Introduction

Presently, the user prompt input to models such as ChatGPT and Bard are not encrypted. This is a major privacy concern as the user may input sensitive information to the model. The company may use the information to train the model further or other purposes. A way to introduce prompts in a more privacy preserving manner is required.

PrivateGPT

A agent introduced to tackle the issue of PII present in the prompts input by users. But the agent uses a heurisitic method where it identifies PII of 50+ categories and removes it from the prompt. This is not a scalable solution as the number of categories can be infinite.

Encrypted Input

The best solution would be to have the input encrypted using a Secret Key known only to the user and have the model use it’s present trained weights in some way to perform computations on the encrypted input and return the encrypted output. The user can then decrypt the output using the same Secret Key. While searching for such a solution, I came across Homomorphic Encryption.

Homomorphic Encryption

It is a cryptographic method to perform computations that are encrypted and produce the same product had the operations been performed on an unencrypted data. Almost all the operations can be performed in this space but with a certain amount of latency. The latency is due to the fact that the encrypted data is represented as a polynomial and the operations are performed on the polynomial. I came across a variety of papers and talks that focused on building models whose computations were performed in the encrypted space. The models were built from scratch and the computations were performed using the CKKS scheme. But can HME based methods be applied to existing LLM models like OpenAI GPT-3.5?

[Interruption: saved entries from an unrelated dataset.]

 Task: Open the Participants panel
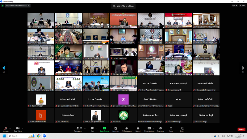(x=78, y=129)
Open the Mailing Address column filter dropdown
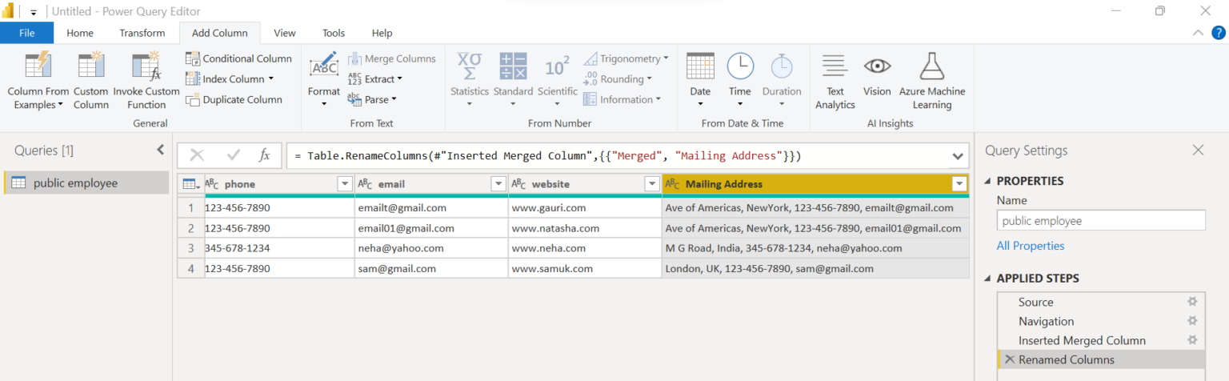Screen dimensions: 1229x381 click(959, 184)
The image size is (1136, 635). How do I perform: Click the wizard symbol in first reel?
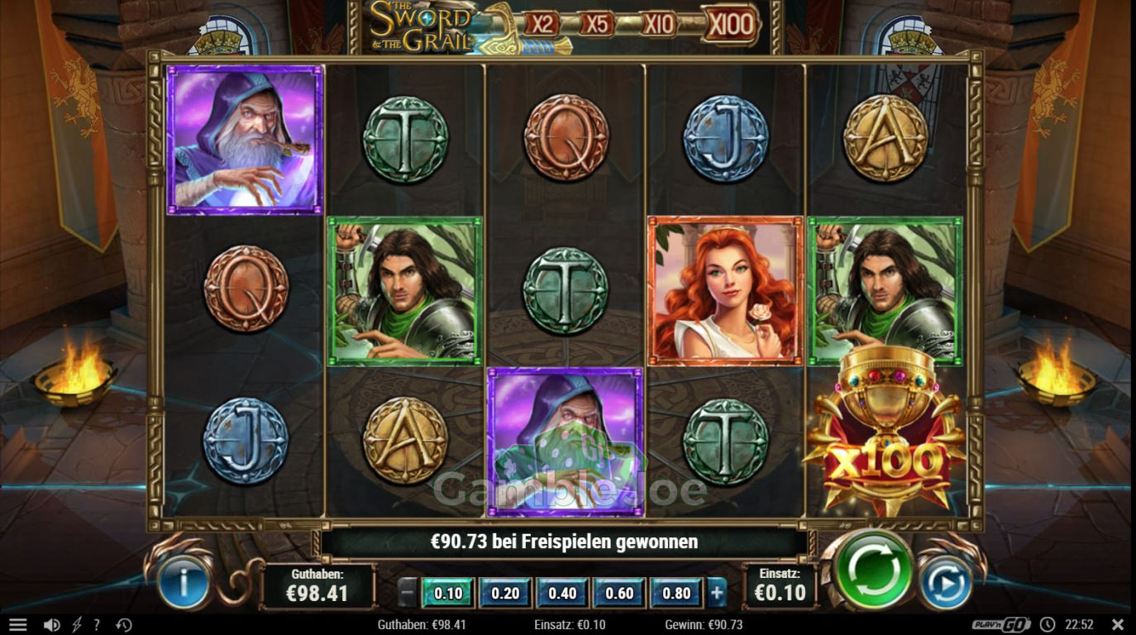(245, 140)
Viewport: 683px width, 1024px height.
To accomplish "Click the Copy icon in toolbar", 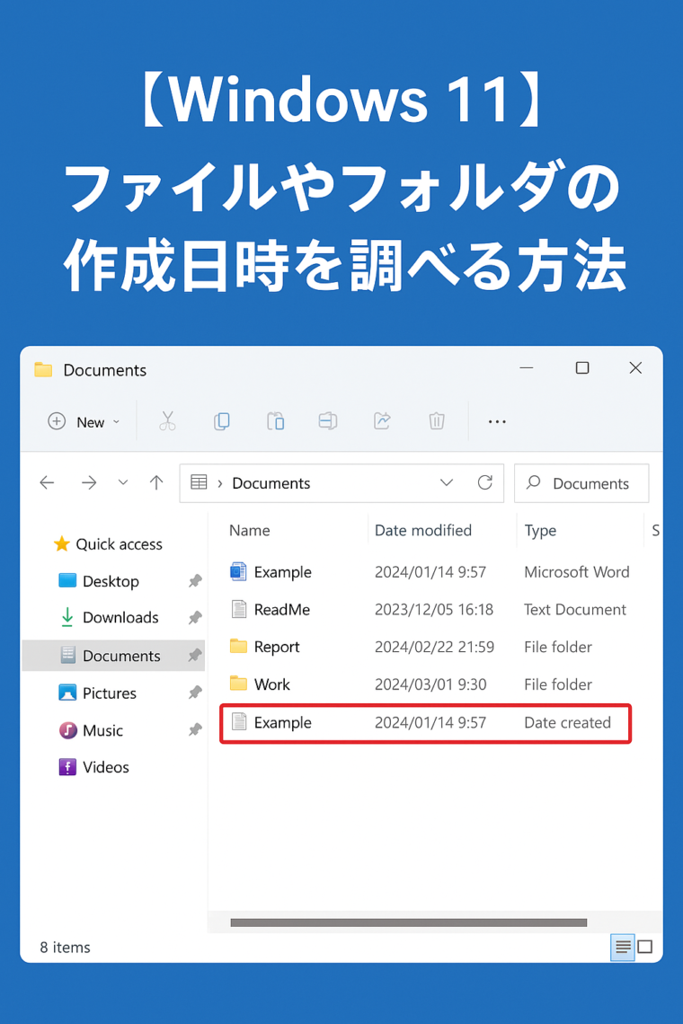I will (221, 421).
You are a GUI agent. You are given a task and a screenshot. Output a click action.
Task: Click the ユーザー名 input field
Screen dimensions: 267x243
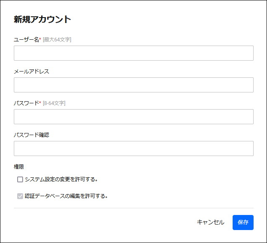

Applying to OpenAI models - FlanT5

I tried to arrive at a solution wherein you split the input embedding suitably into multiple embeddings (not encrypted) (in a reversible way). Then, pass the embeddings individually receiving output embedding for each input embedding and then constructing the final output embedding. Splitting the embeddings into even two parts has been proven to make it difficult for an adversary to figure out the original embedding. What are the computations done by FlanT5 model ?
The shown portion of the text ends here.